Lossy Concurrent Hash Index

MICA 的index的设计和MemC3的设计有很多相似的地方,这里就只看看它不同的地方了:

  1. 为了加快insert操作的速度,一个key-value结构插入到一个满了的bucket的时候,与MemC3不相同的是它不使用类似cuckoo hash的方式,而是直接根据数据项的年龄来进行回收操作。

  2. 当一个数据项从log中删除的时候,它的index项并没有删除,这样可能造成数据访问的问题。MICA解决这个问题的方式是:

    To address this problem, MICA uses large pointers for head/tail and item offsets. As depicted in Figure 7, MICA’s index stores log offsets that are wider than needed to address the full size of the log (e.g., 48-bit offsets vs 34 bits for a 16 GiB log).

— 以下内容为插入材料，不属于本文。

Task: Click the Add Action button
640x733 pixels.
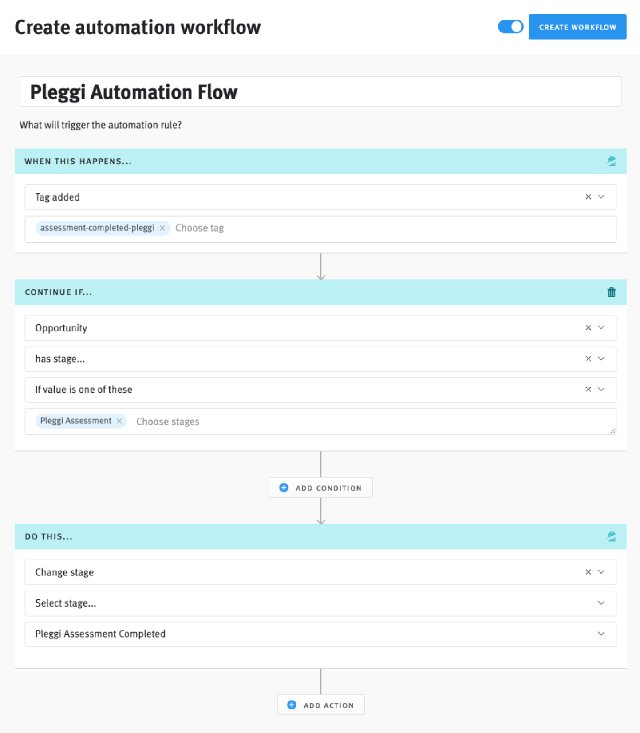Action: click(320, 705)
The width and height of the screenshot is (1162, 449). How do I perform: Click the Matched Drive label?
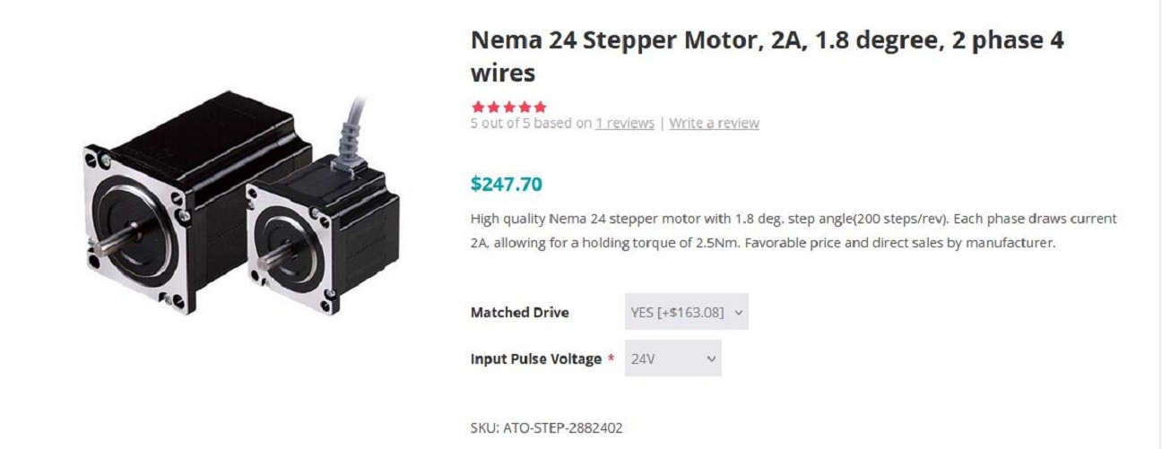pos(519,312)
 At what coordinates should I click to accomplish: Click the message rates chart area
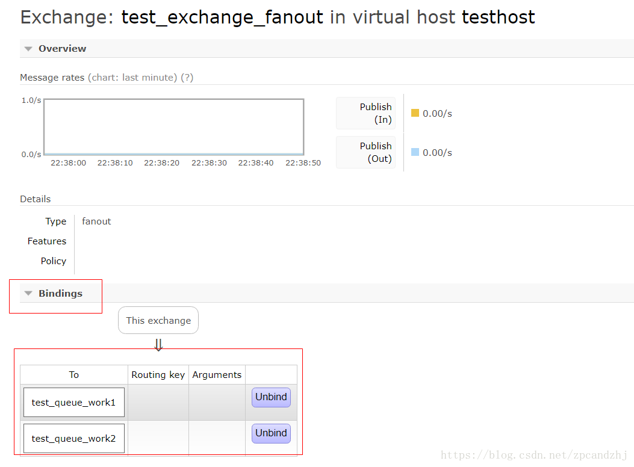coord(174,127)
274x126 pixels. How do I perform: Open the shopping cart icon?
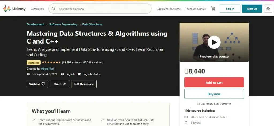click(x=213, y=9)

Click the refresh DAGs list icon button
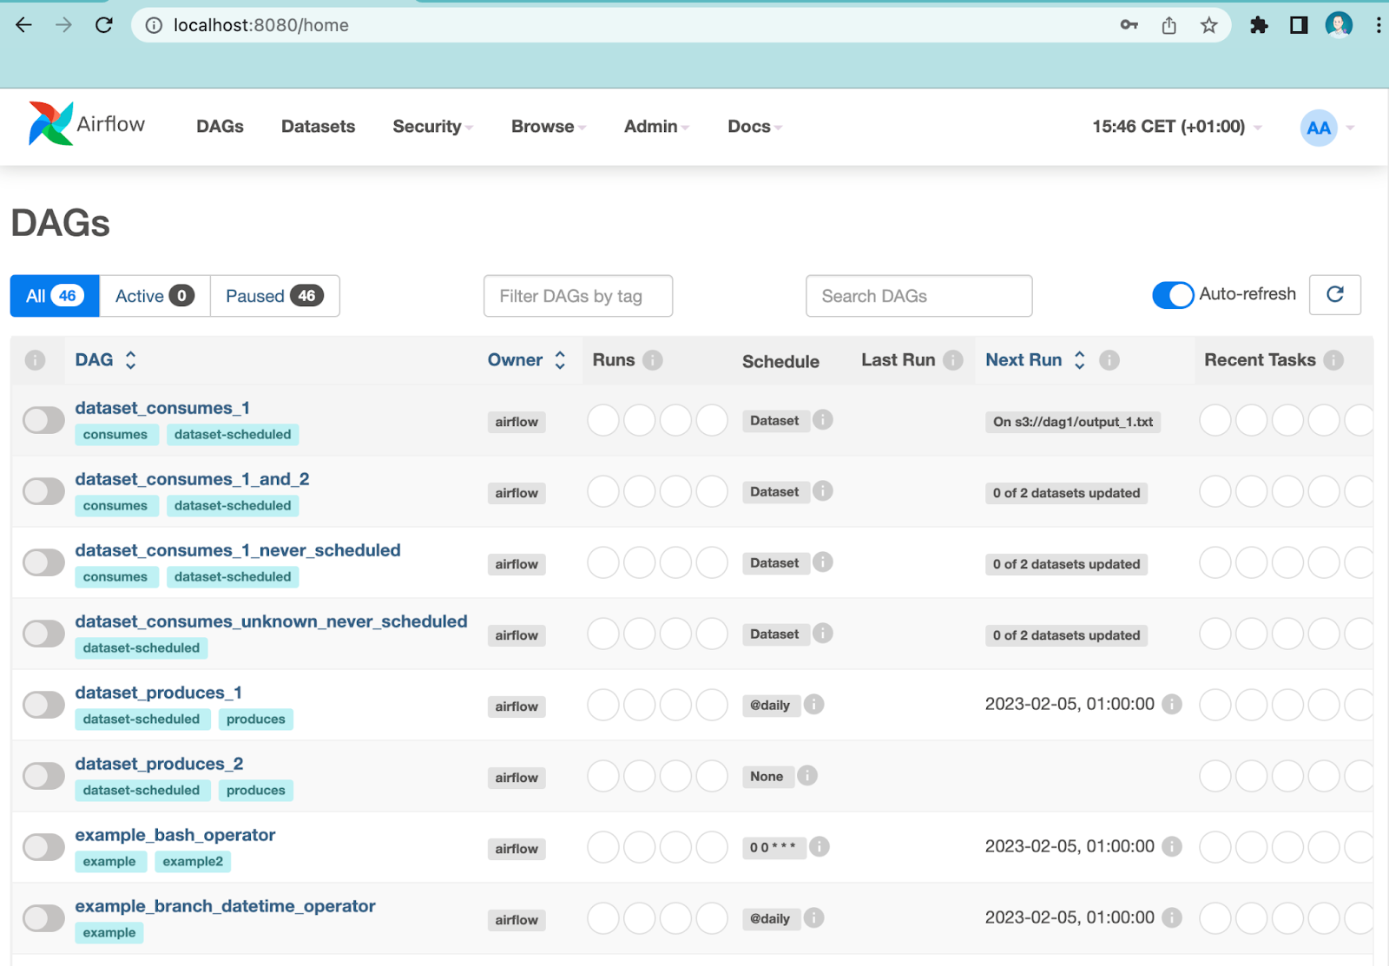pyautogui.click(x=1334, y=295)
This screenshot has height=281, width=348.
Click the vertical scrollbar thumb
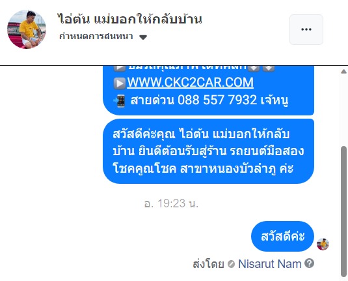point(343,211)
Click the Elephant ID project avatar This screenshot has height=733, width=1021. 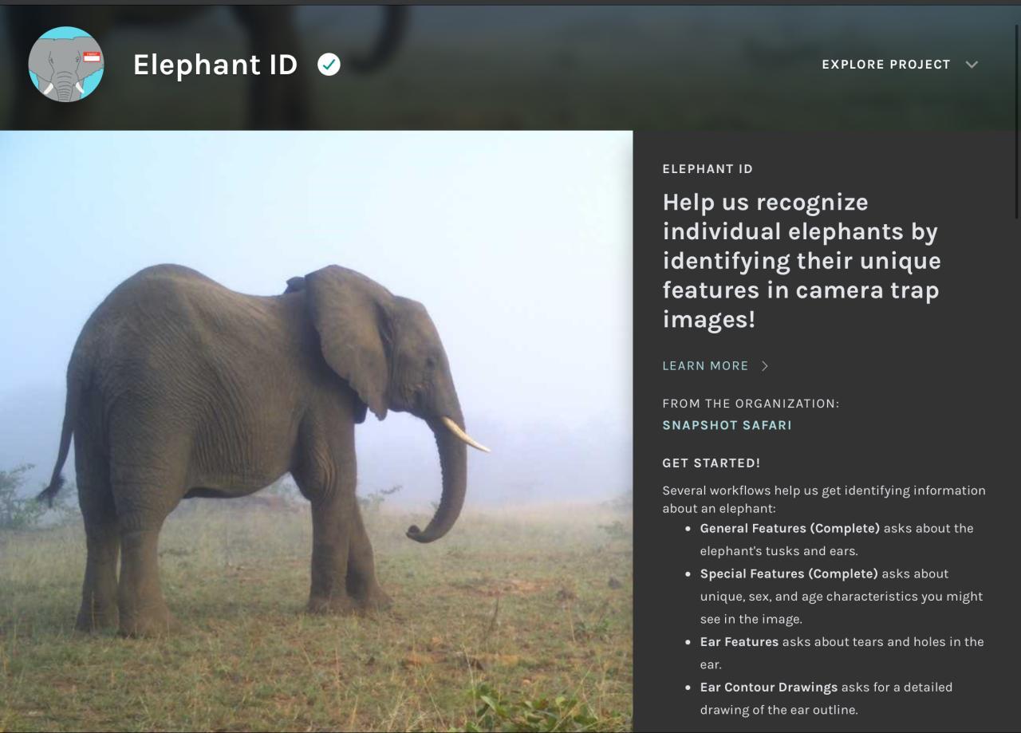[x=66, y=65]
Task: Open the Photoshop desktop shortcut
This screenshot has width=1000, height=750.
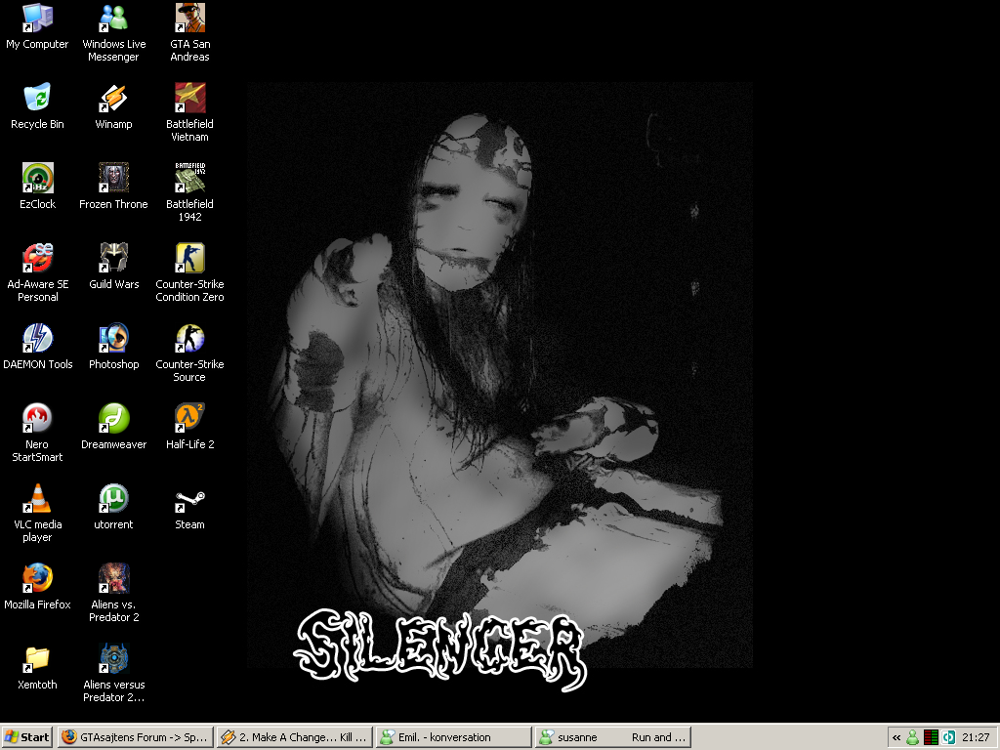Action: point(113,339)
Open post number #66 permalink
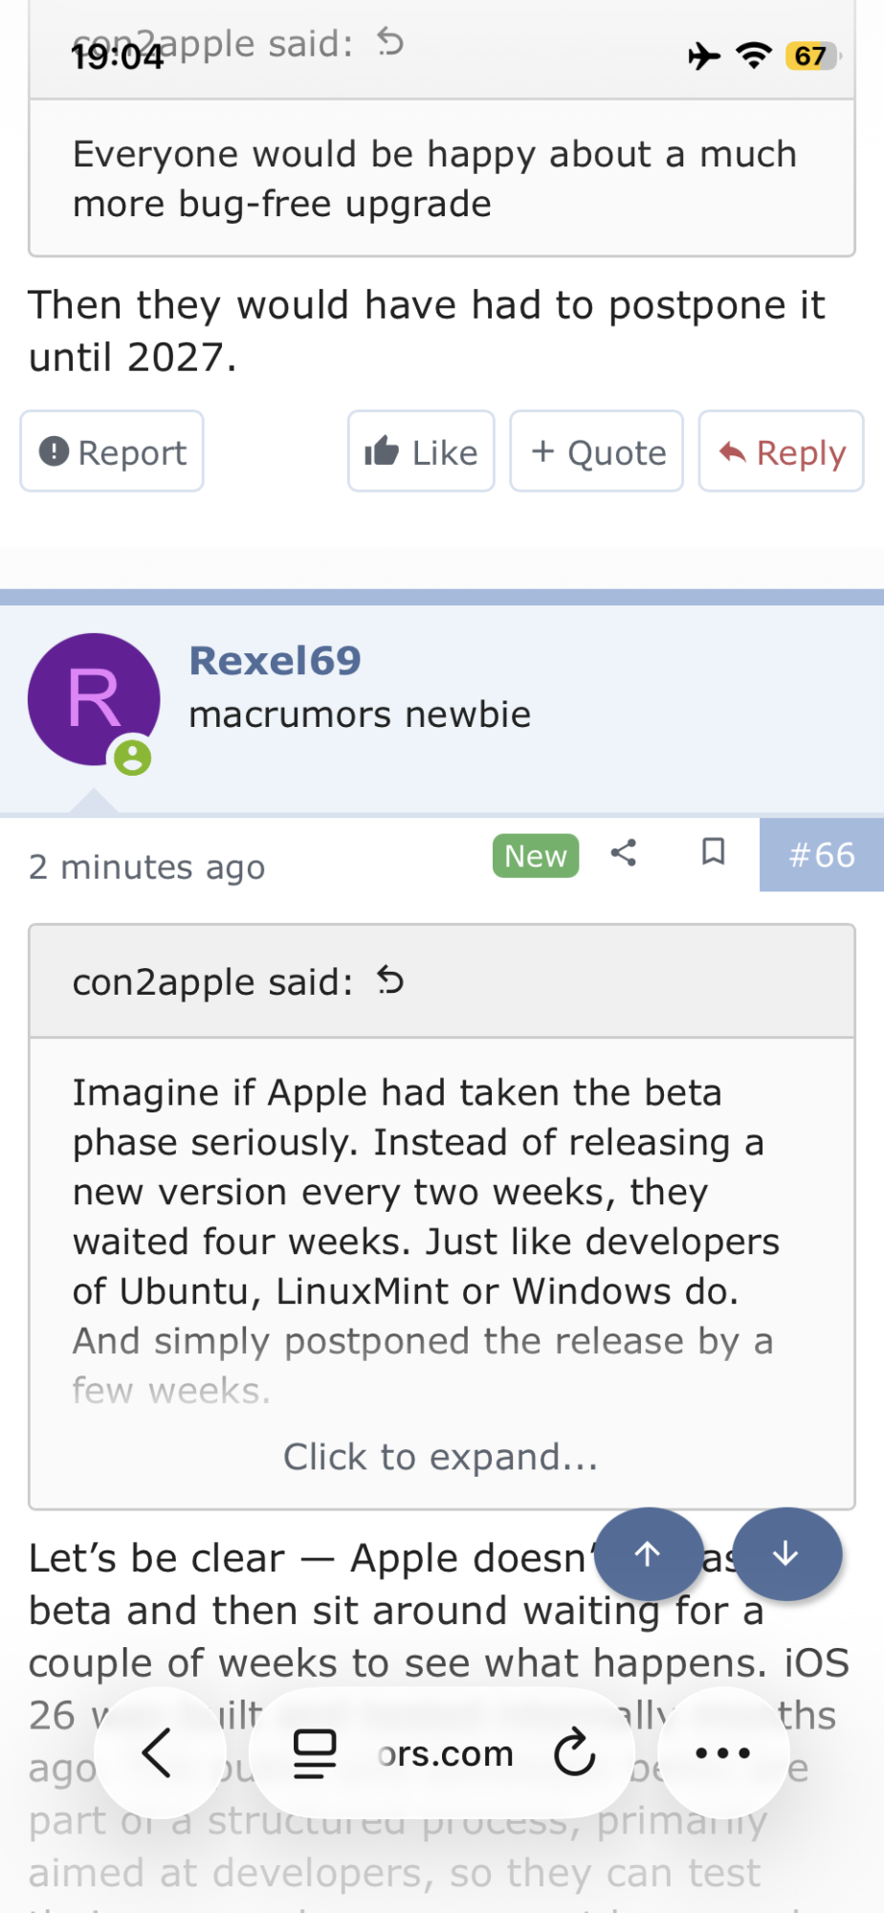Screen dimensions: 884x1913 [821, 855]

MICA detects a dangling pointer before using it by checking if the difference between the log tail and the item offset is larger than the actual log size.5 If the tail wraps around the 48-bit size, however, a dangling pointer may appear valid again, so MICA scans the index incrementally to remove stale pointers.
    

mica-pointer

其它

MICA具体使用的优化方法很多,这里只说了其中几个,想详细研究的话看看[1],[2].

0x03 评估

这咯具体信息可以参看[1],吊打其它系统的表现(MICA-c MICA-s性能几乎一样)。

参考

  1. MICA: A Holistic Approach to Fast In-Memory Key-Value Storage, NSDI‘14.
  2. Full-Stack Architecting to Achieve a Billion-Requests-Per-Second Throughput on a Single Key-Value Store Server Platform, TOCS 2016.
  3. KV-Direct: High-Performance In-Memory Key-Value Store with Programmable NIC, SOSP 2017.